[Records to use]:
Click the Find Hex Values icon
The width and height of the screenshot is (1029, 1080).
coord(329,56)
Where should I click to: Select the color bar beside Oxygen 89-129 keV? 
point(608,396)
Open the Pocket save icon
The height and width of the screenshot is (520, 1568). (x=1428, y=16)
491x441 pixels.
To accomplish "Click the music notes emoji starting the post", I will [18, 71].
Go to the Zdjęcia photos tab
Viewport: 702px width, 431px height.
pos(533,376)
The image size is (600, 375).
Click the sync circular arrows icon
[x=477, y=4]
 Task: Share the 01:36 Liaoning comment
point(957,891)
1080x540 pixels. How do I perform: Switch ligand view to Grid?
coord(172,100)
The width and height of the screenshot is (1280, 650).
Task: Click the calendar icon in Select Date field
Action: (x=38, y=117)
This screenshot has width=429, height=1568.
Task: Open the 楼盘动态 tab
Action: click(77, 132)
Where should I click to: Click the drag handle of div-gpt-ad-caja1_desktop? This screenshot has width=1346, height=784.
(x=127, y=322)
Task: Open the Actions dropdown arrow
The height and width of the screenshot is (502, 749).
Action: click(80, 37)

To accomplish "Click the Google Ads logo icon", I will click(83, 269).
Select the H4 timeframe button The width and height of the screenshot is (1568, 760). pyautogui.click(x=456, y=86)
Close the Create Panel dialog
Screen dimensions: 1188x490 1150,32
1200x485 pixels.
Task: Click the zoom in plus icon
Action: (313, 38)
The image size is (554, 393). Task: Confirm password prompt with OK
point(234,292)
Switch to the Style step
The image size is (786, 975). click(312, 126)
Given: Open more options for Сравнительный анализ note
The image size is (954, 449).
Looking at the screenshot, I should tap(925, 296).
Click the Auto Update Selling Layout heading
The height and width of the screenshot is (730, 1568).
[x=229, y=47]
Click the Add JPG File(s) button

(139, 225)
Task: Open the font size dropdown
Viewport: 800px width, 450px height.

[Exercise brief]:
Using the listing above, retype each line exactly.

[Response area]:
Click the Find Hex Values icon
The width and height of the screenshot is (1029, 1080).
coord(329,56)
Where should I click to: Select the color bar beside Oxygen 89-129 keV? 
point(608,396)
Open the Pocket save icon
The height and width of the screenshot is (520, 1568). (x=1428, y=16)
491x441 pixels.
To accomplish "Click the music notes emoji starting the post", I will [18, 71].
Go to the Zdjęcia photos tab
Viewport: 702px width, 431px height.
pos(533,376)
The image size is (600, 375).
Click the sync circular arrows icon
[x=477, y=4]
 Task: Share the 01:36 Liaoning comment
point(957,891)
1080x540 pixels. How do I perform: Switch ligand view to Grid?
coord(172,100)
The width and height of the screenshot is (1280, 650).
Task: Click the calendar icon in Select Date field
Action: (x=38, y=117)
This screenshot has width=429, height=1568.
Task: Open the 楼盘动态 tab
Action: click(77, 132)
Where should I click to: Click the drag handle of div-gpt-ad-caja1_desktop? This screenshot has width=1346, height=784.
(x=127, y=322)
Task: Open the Actions dropdown arrow
The height and width of the screenshot is (502, 749).
Action: click(80, 37)

To accomplish "Click the Google Ads logo icon", I will click(83, 269).
Select the H4 timeframe button The width and height of the screenshot is (1568, 760). pyautogui.click(x=456, y=86)
Close the Create Panel dialog
Screen dimensions: 1188x490 1150,32
1200x485 pixels.
Task: Click the zoom in plus icon
Action: (313, 38)
The image size is (554, 393). Task: Confirm password prompt with OK
point(234,292)
Switch to the Style step
The image size is (786, 975). click(312, 126)
Given: Open more options for Сравнительный анализ note
The image size is (954, 449).
Looking at the screenshot, I should tap(925, 296).
Click the Auto Update Selling Layout heading
The height and width of the screenshot is (730, 1568).
[x=229, y=47]
Click the Add JPG File(s) button

(139, 225)
Task: Open the font size dropdown
Viewport: 800px width, 450px height.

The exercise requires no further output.